_Records supplied_.
★ ★ ★ ★ ★ ★ ★
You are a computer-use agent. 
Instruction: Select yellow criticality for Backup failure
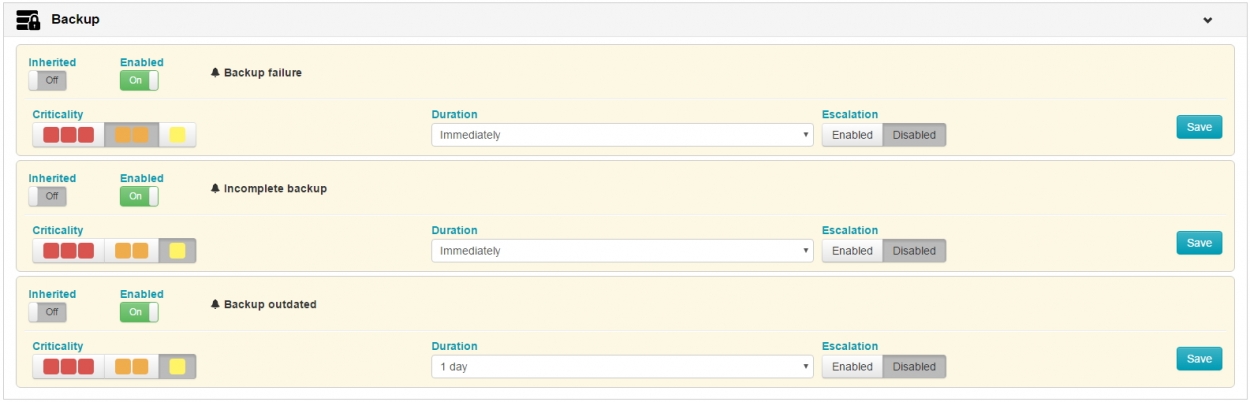click(x=178, y=135)
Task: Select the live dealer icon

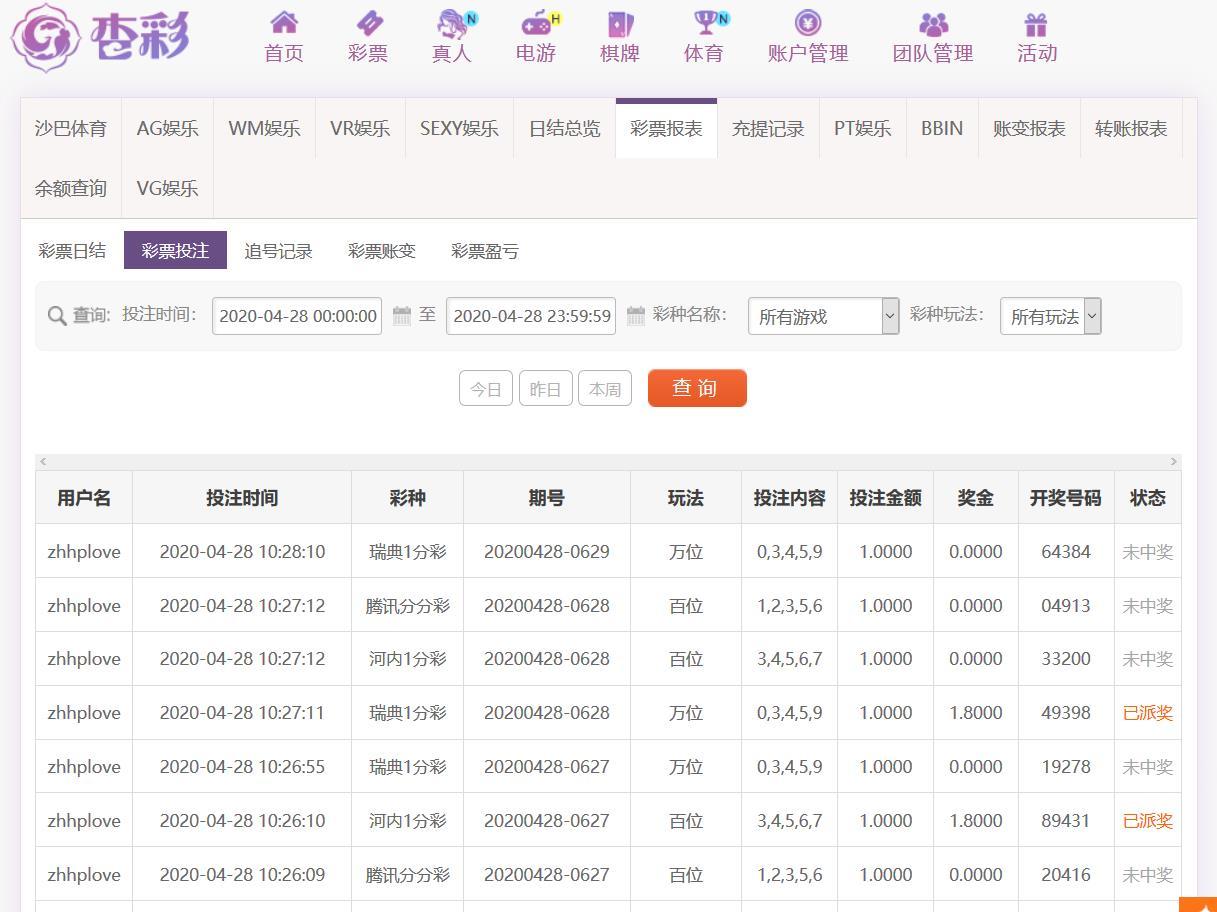Action: (x=452, y=23)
★ ★ ★ ★ ★ ★ ★
_What you have to do_. Output the listing word for word. Drop the pictures.

_Solution_.
You are a computer-use agent. 
Instruction: Select yellow criticality for Backup failure
click(x=178, y=135)
Task: Select the live dealer icon

Action: (x=452, y=23)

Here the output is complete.